The Mudcat Café TM
Thread #98401   Message #1950115
Posted By: GUEST,282RA
27-Jan-07 - 11:34 PM
Thread Name: BS: 'An Inconvenient Truth'-banned
Subject: RE: BS: 'An Inconvenient Truth'-banned
The danger of global warming is not rising sea levels. I mean, that's not good but it's not going to just flood overnight. We're not in any immediate danger of that. The more immediate danger is that with the poles melting and the freshwater ice runoff flowing into the oceans, the salinity content of the ocean will become more diluted. Even a 1% change in salinity content could be pretty catastrophic.

The salinity content has a direct bearing on earth's ability to regulate its temperatures. Normally, the winds sweeping over the icecap on Greenland chills the waters off Norway--a place called Lofoten. That causes the seawater to want to freeze but it can't because it's holding so much salt. So the salt begins to leech out of the freezing seawater and falls to the bottom of the ocean in what are called "chimneys" taking a great deal of chilly water down with it.

This very salty water at the bottom moves southward hugging the Eastern Americas due to the earth's rotation. When it gets to Antarctica, it joins more heavy, cold, salty water there and it all flows into a huge faultline in the ocean floor. The earth's rotation propels this water through this seam or trough that takes the water to the Pacific and Indian Oceans where it surfaces. This cools the waters of the tropical regions and prevents the tropics from overheating. It flows around Africa and works its way North until it hits the Arctic waters near Lofoten. Now the water is warm because it came from the balmier southern climes. Because it's warmer, it retains its salinity quite well until the winds sweeping over the Greenland icecap chill it and cause its salt to leech out and the whole cycle starts again.

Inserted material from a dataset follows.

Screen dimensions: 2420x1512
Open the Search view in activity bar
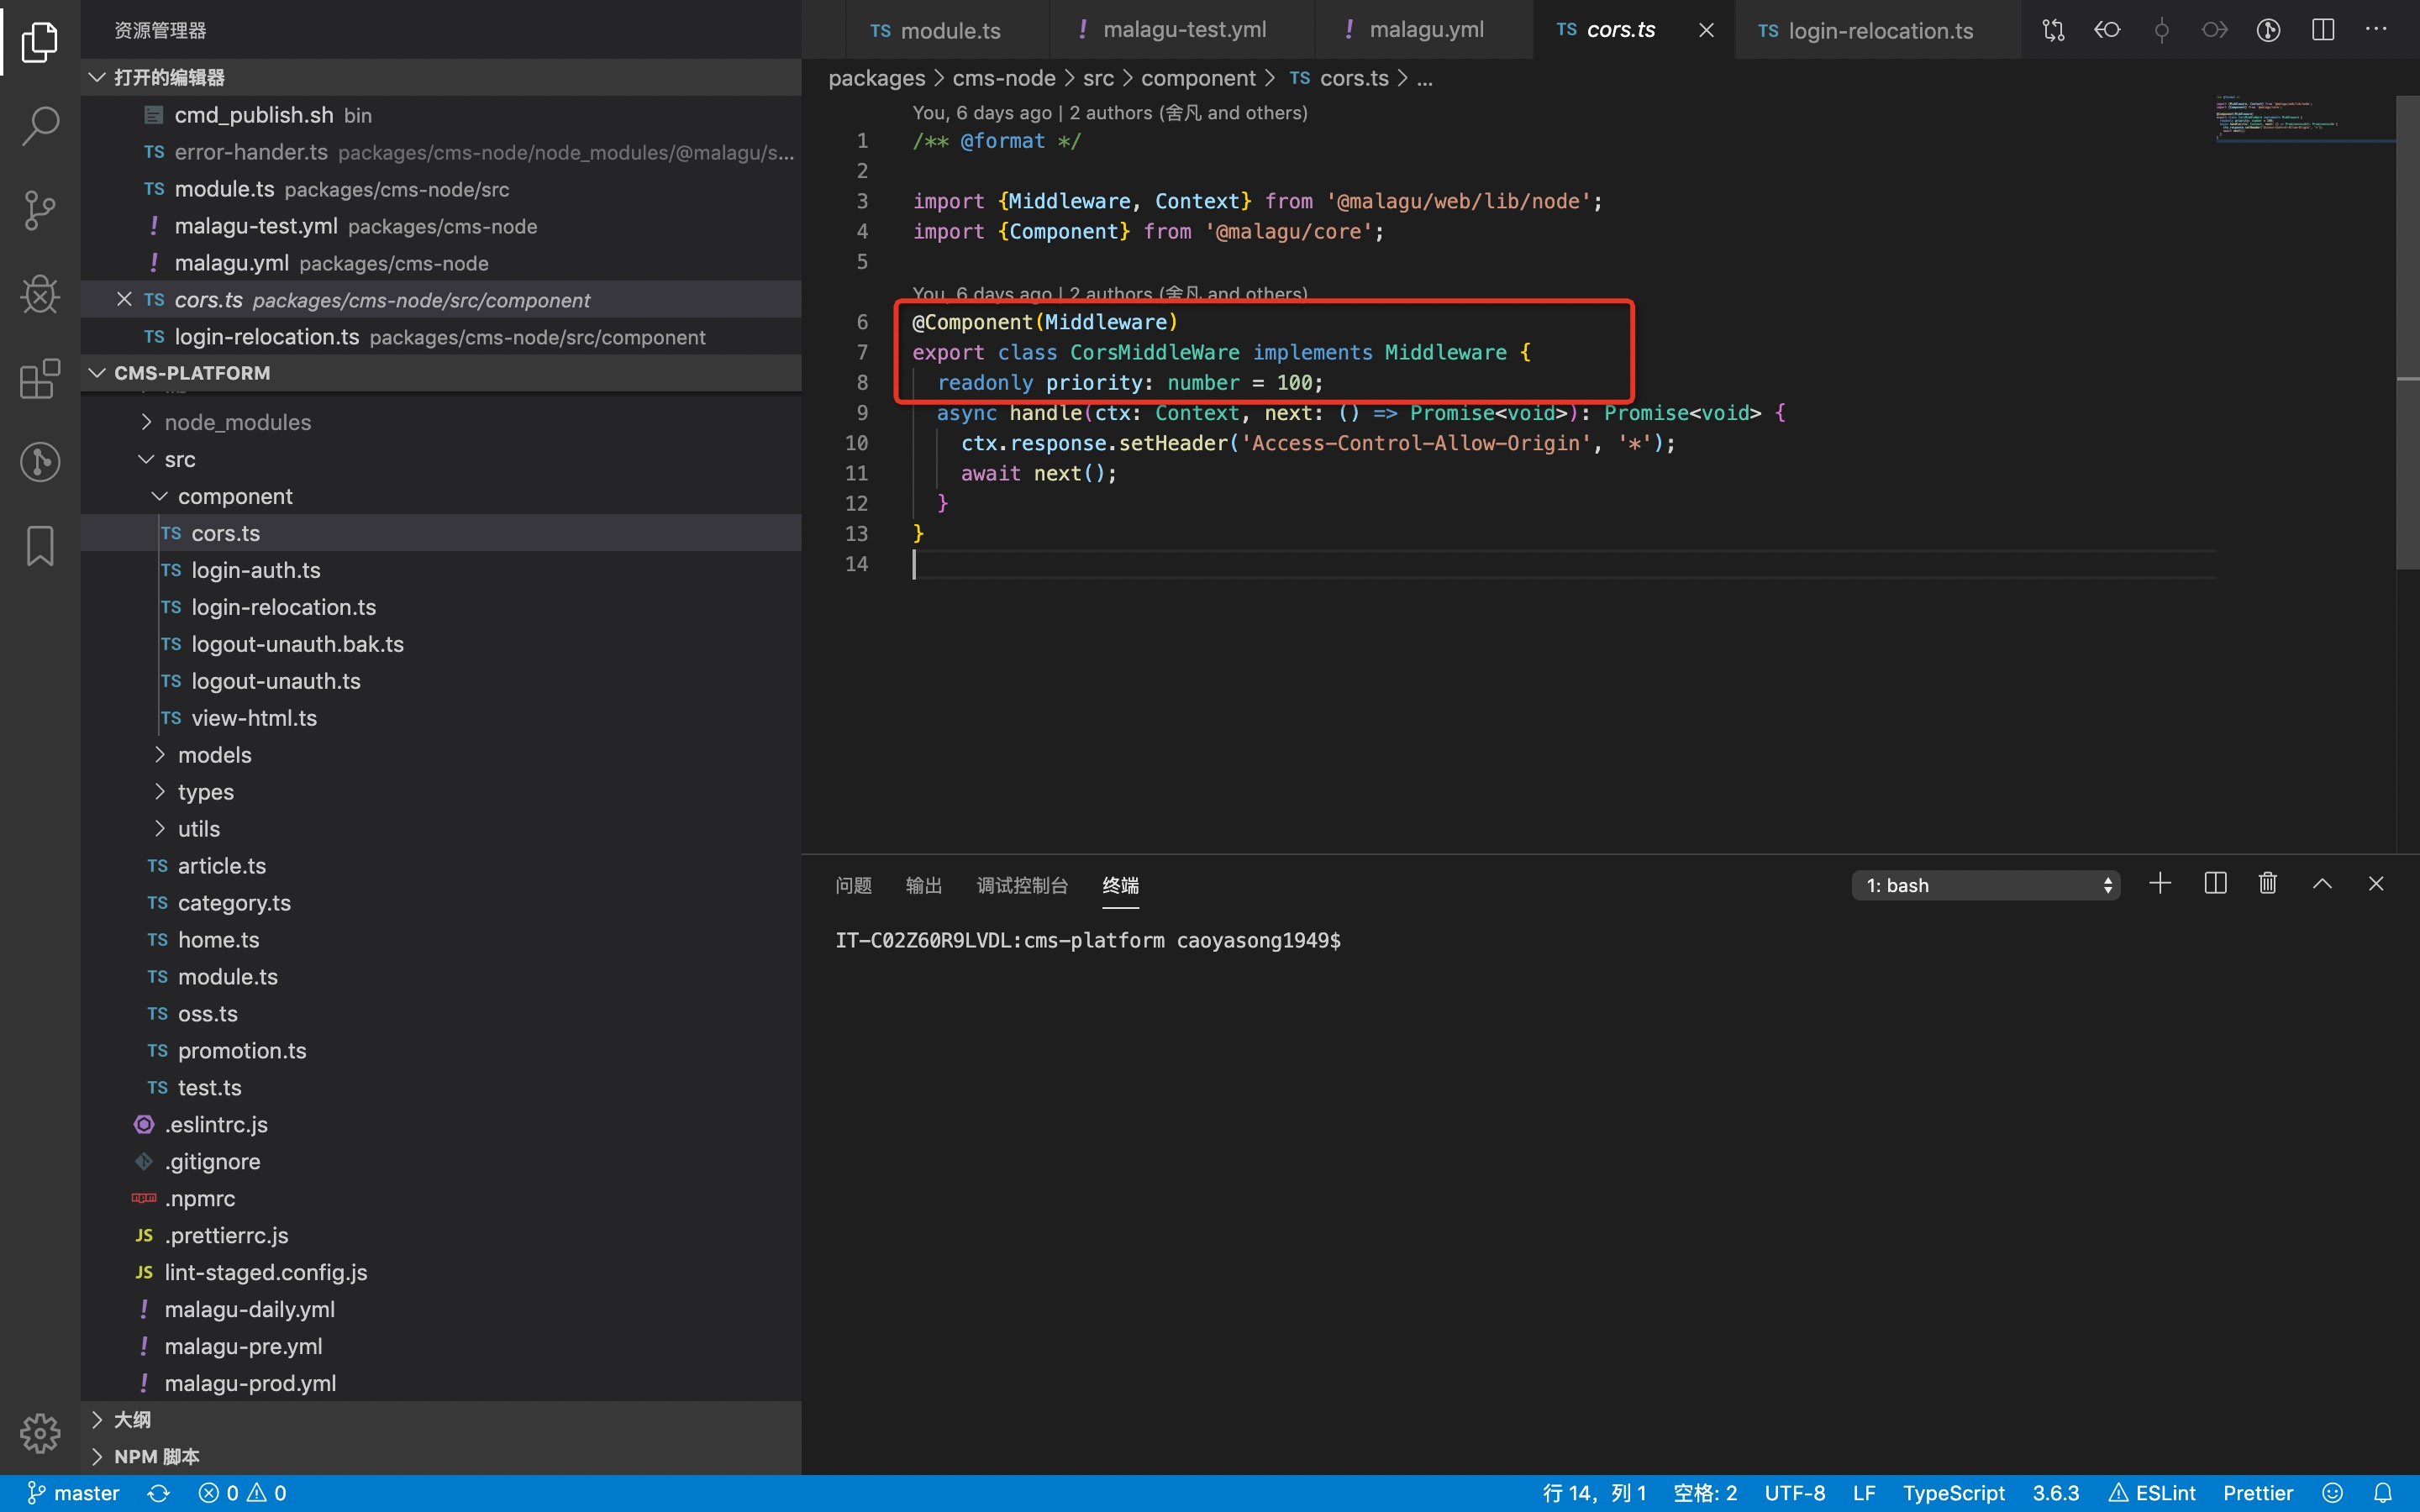[40, 126]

Lowered salinity levels in the seawater due to polar melting causes smaller, weaker chimneys to sink and not nearly as much cold, heavy, salty water is moving south and hence the tropics won't be cooled sufficiently causing the waters to heat up which will kill a great deal of ocean life.

Couple this with the fact that Greenland's icecap is melting, the waters off Lofoten are not being sufficiently chilled to form chimneys anyway. So the Arctic waters heat up but don't get chilled anymore and that overheats the Arctic. That also destroys a great deal of marine life.

Ultimately, the earth will survive this change but life will be dramatically altered and there is no guarantee that humans will survive...or want to.